Итак, я смогу ее угостить, да, смогу, если приму на себя некоторые обязательства.
- Посмотрим, - быстро, не раздумывая, согласился я.
- Вот и умница.
Я захотел посмотреть на те обязательства...
Она склонилась и поцеловала меня в лоб, совсем близко к брови. Поцеловала чуть влажнее, мягче, чем заслуживал добрый христианин, целуемый в горячий горячечный лоб. И я будто оттиснул на изнанке своего черепа ее уста. Украл их особенный чувственный след. От осознания, что этим поцелуем сказано очень много, меня прошиб пот.
- Не волнуйся, - сказала она.
И я понял, что это - пароль.
По жестяному клавишу подоконника скрябал голубок. Он принес мне из гангренозной сини какую-то весть.
Именно какую-то, а совсем не благую.
В этом я не сомневался ни одного мгновения.
В безблагодатности этой вести. Она была совсем не Божеской. И я не смог ее поименовать иначе.
Без-счастная весть на улице Безблагодатной...
Дальше для меня началось, точнее, простиралось самое интересное.
Как завоеванная земля.
Я понял, точнее, не понял, а застал себя на мысли, пришедшей ко мне как письмо, а не воплотившейся из тумана недомолвок и околичностей, что я хочу, безумно хочу модернизировать свою жизнь.
Начиная со своего тела.
Полом своим я был вполне доволен, - даже в кошмарном сне представить себя теткой с моей костяной оснасткой было невозможно.
Я захотел, чтобы моя жизнь оставила на мне зримые следы. Как на гладиаторе, отчаянном бойце или там помоечном котяре. (Но мне это было не смешно.)
И следы не случайные.
Они должны были быть рассчитаны мной самим.
Мои расчеты должны были быть переданы в надежные руки и дальше - пусть тот, другой или другая, решают.

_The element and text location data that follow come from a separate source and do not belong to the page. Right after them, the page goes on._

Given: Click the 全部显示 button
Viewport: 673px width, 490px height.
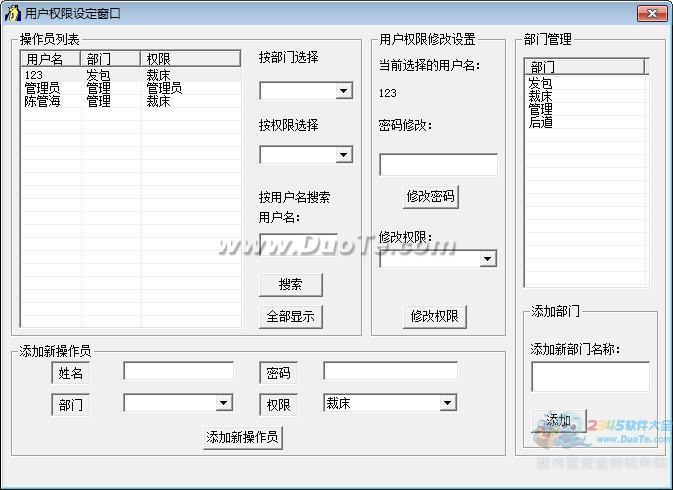Looking at the screenshot, I should pyautogui.click(x=290, y=317).
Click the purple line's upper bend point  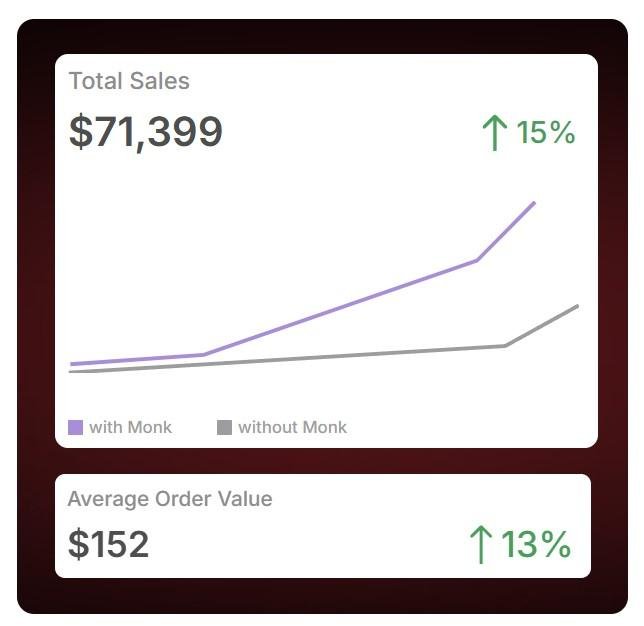pyautogui.click(x=477, y=261)
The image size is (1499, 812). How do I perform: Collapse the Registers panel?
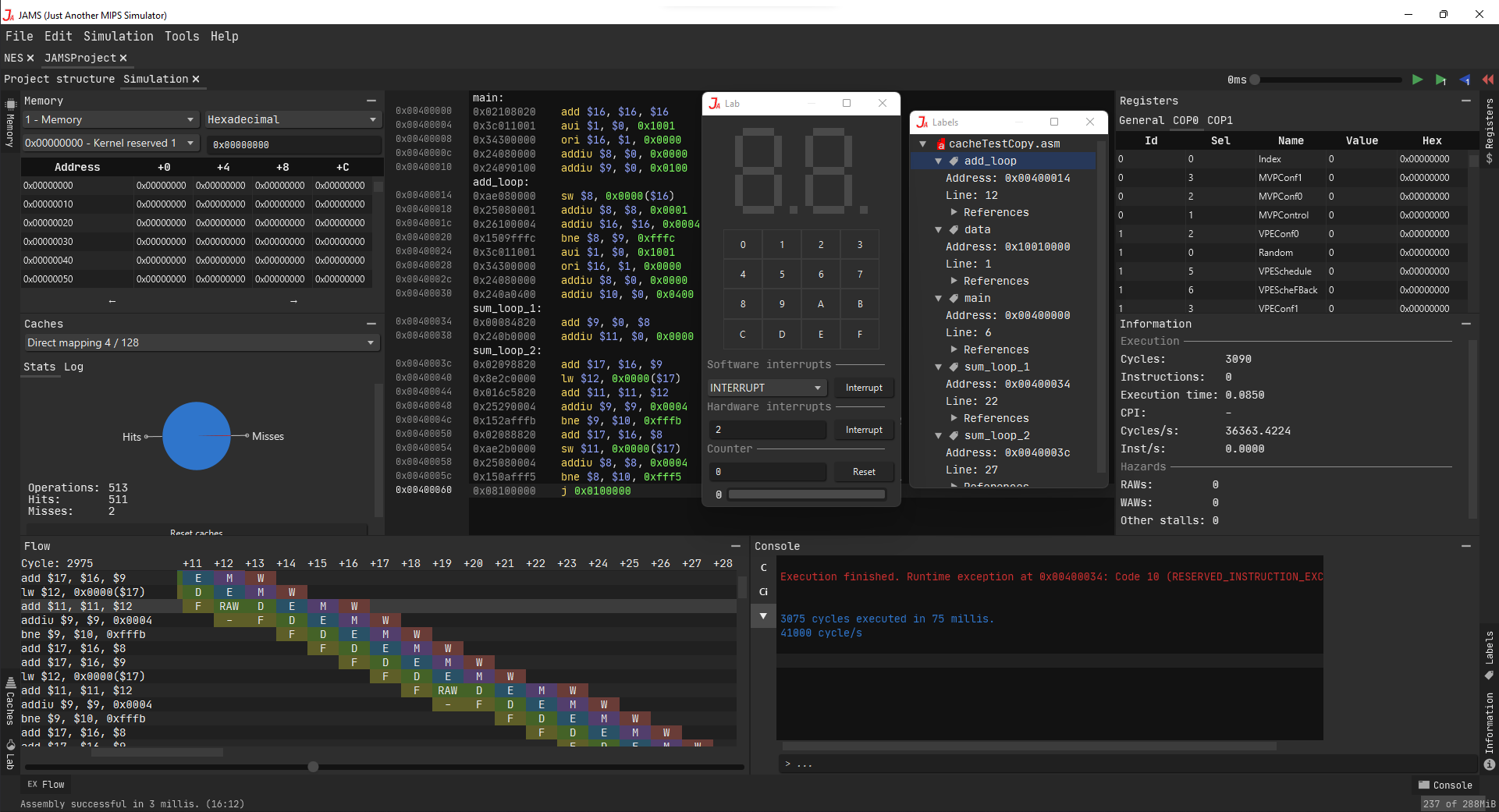[x=1467, y=100]
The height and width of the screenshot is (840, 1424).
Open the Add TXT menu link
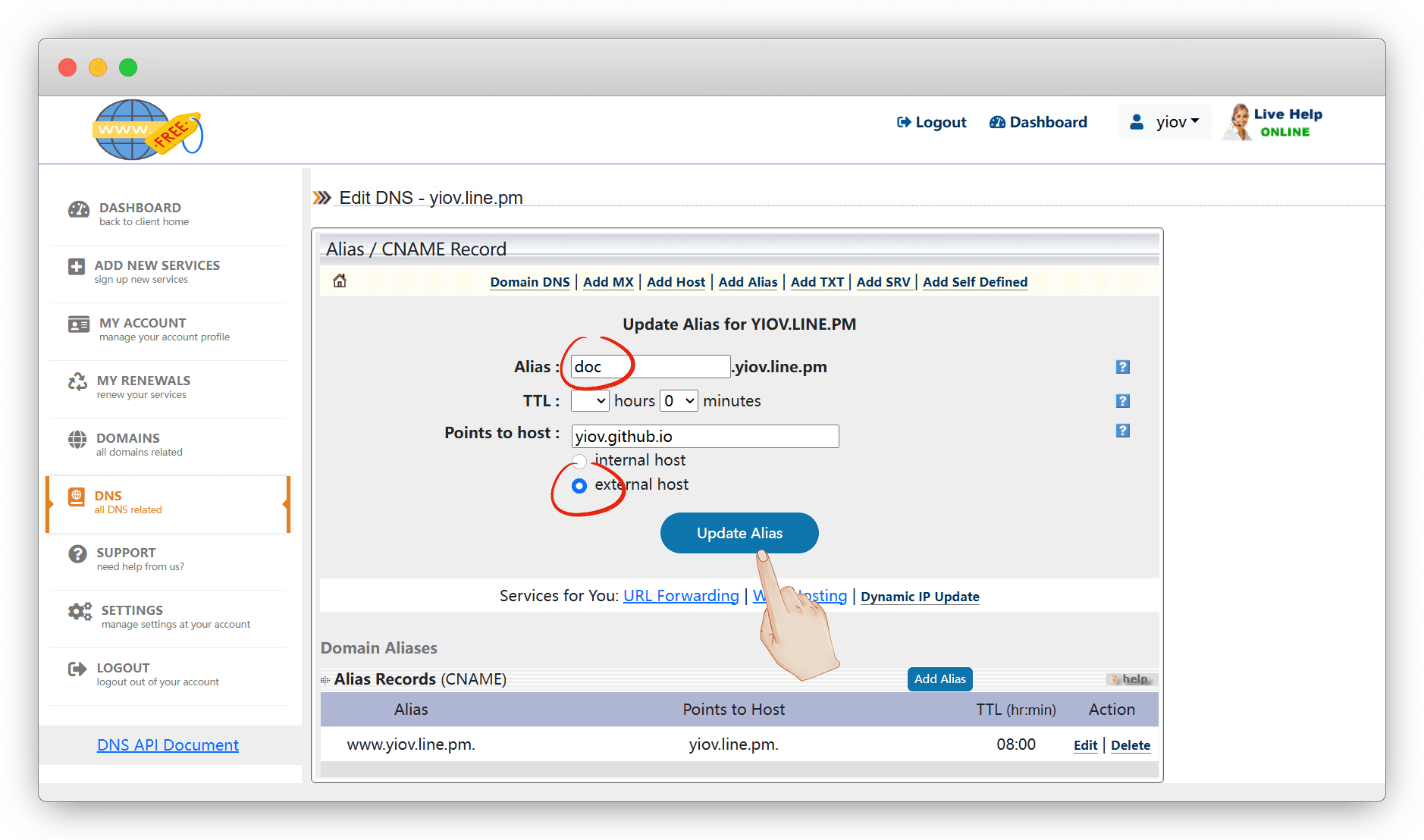[817, 282]
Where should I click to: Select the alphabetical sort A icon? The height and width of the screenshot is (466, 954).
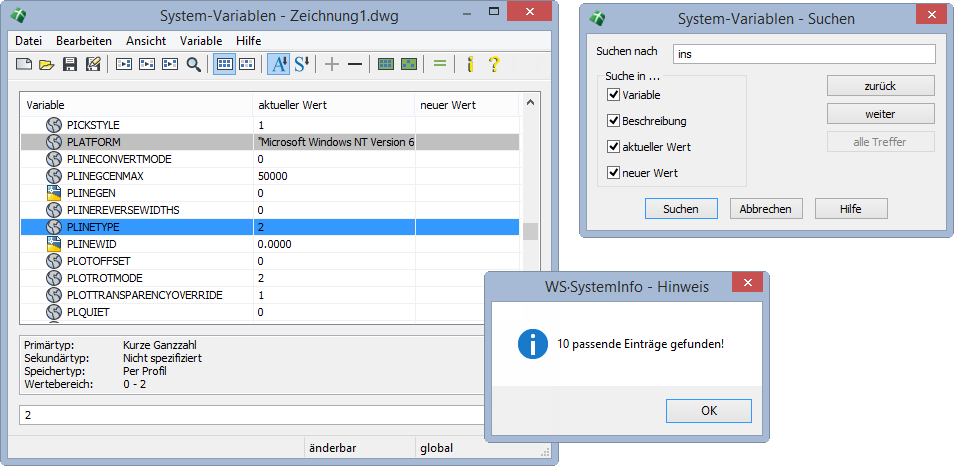point(278,65)
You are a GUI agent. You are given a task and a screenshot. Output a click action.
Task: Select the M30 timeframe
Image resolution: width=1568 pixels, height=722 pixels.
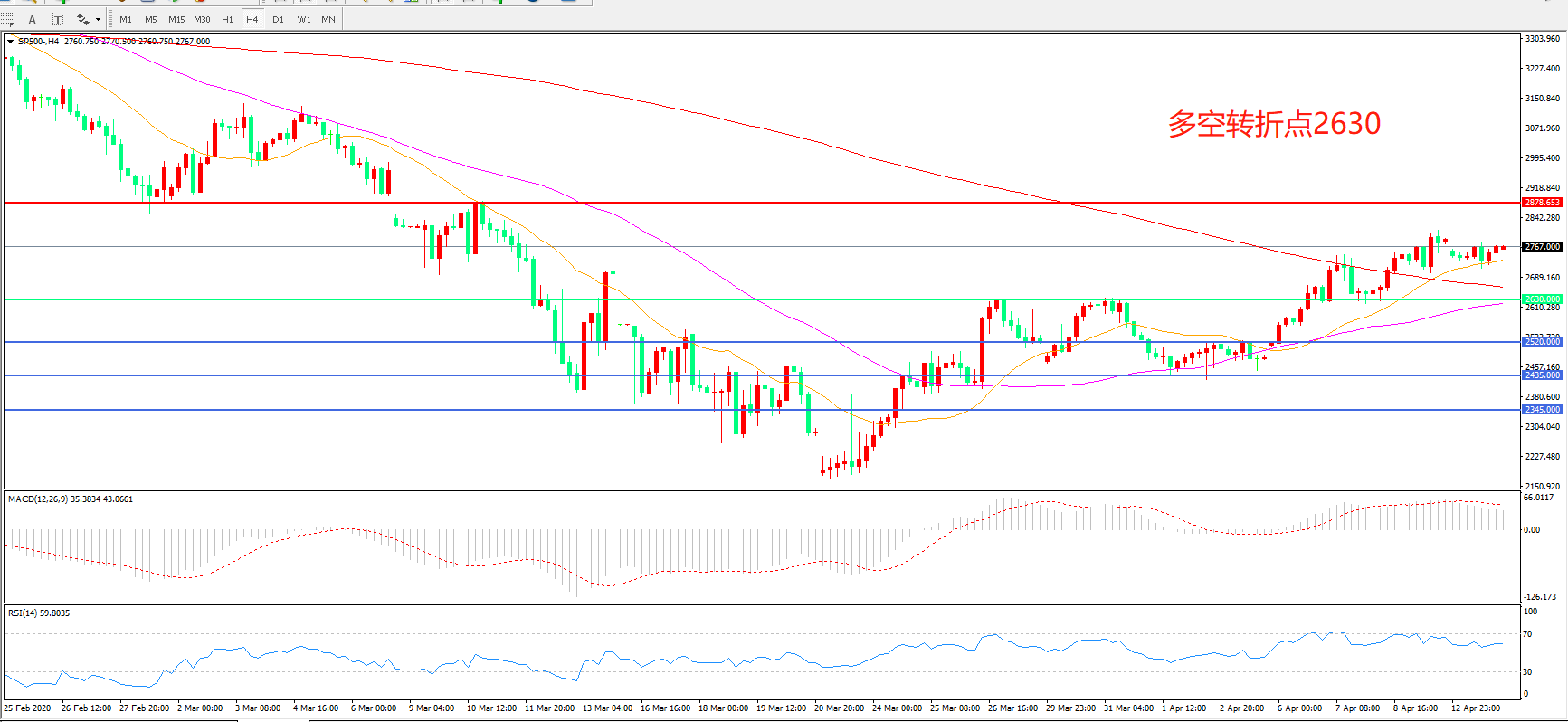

И созерцание старых шрамов - четырех на каждой руке (от локтя к запястью бежали перекладинками лесенок их нежные розовые спинки) доставляло мне щемящее наслаждение.
Я-то знал, что мне не дадут помереть.
И воспоминание о безотзывности моего тела, подвергаемого манипуляциям, всегда пламенило и будоражило меня.
И я нашел спутника, мою строгую сестричку, из монастыря с суровым уставом. ("С. С." всегда горело красным фонариком на краю карманчика ее сестринского халата, - видя ее, читал именно эти двусмысленные, кошмарные для русского человека буквы.)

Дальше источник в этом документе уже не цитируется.